Entries provided>
* Start *

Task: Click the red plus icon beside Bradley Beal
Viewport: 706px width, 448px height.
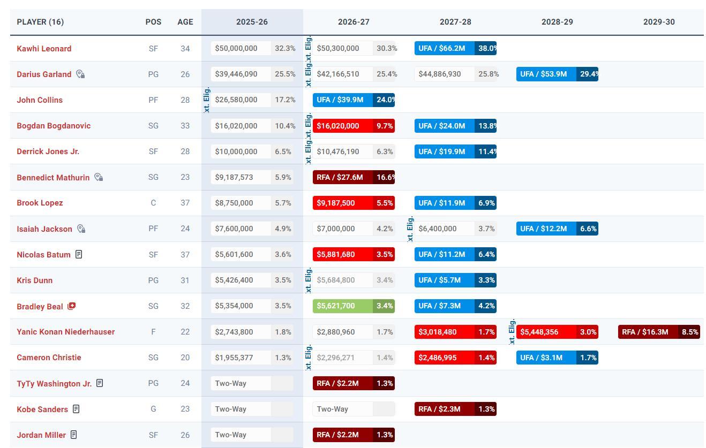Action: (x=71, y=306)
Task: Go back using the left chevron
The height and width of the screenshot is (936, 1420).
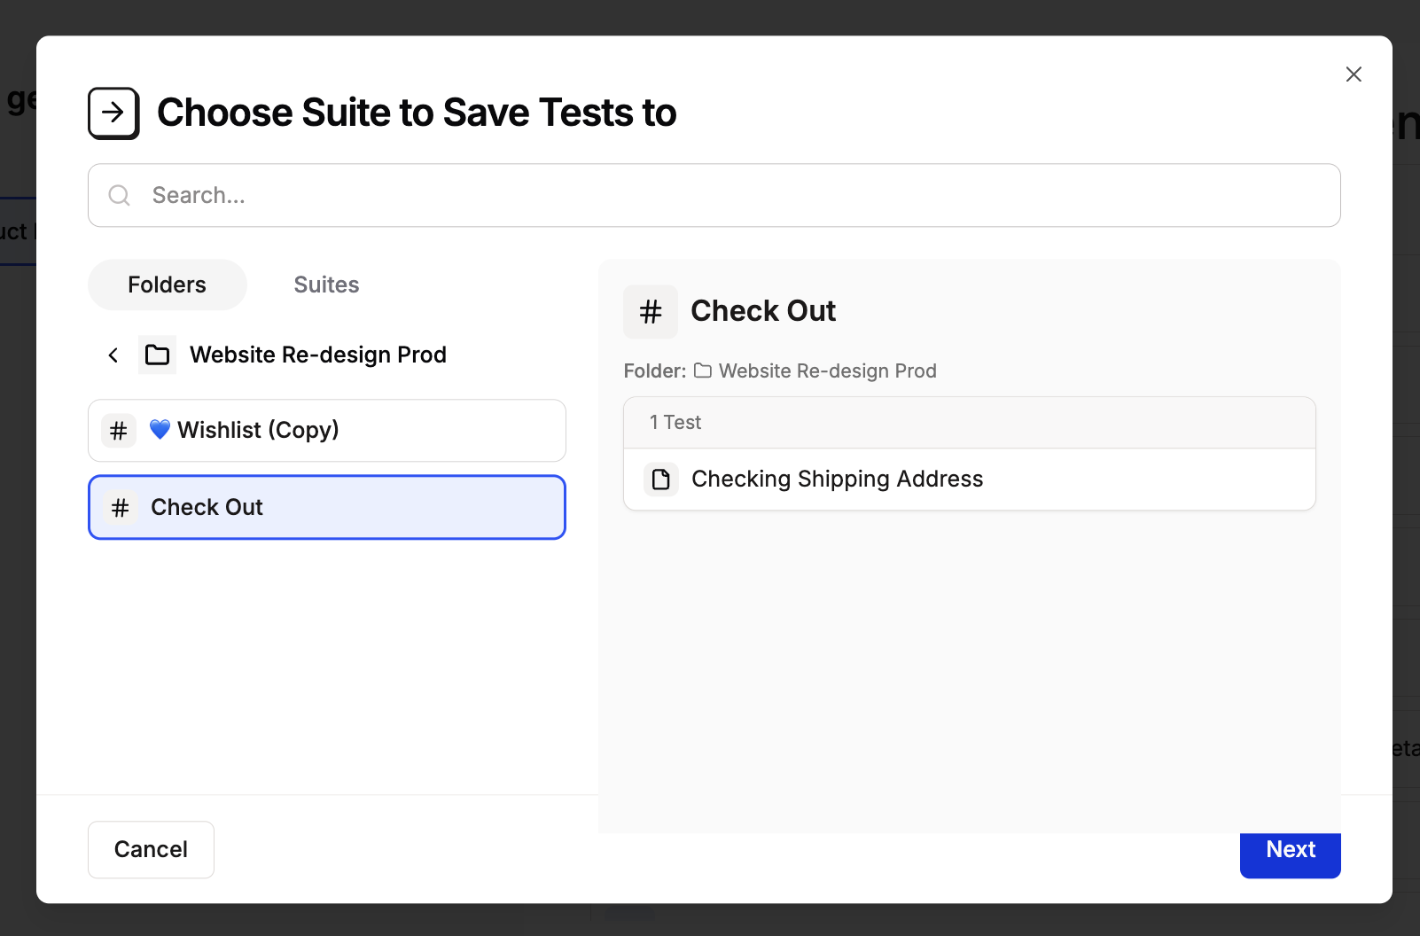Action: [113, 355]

* End *
* Start *

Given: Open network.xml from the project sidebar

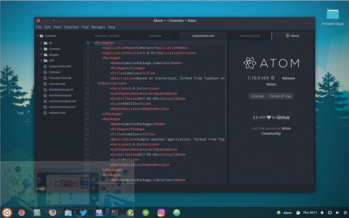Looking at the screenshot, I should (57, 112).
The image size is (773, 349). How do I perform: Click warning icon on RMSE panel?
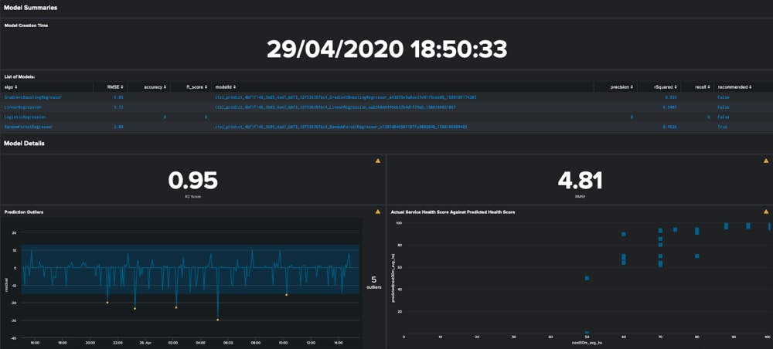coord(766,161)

* End *

Exercise details> Offset the answer coordinates by adding 3 to each, and write out everything from the line containing "Task: Click the" down to the line containing "Action: [113, 355]". Leave all other text in those items unchanged, and omit the pictures.

Reply to the exercise>
Task: Click the red plus icon beside Bradley Beal
Viewport: 706px width, 448px height.
Action: (x=74, y=309)
Task: Go back using the left chevron
The height and width of the screenshot is (936, 1420).
Action: [116, 358]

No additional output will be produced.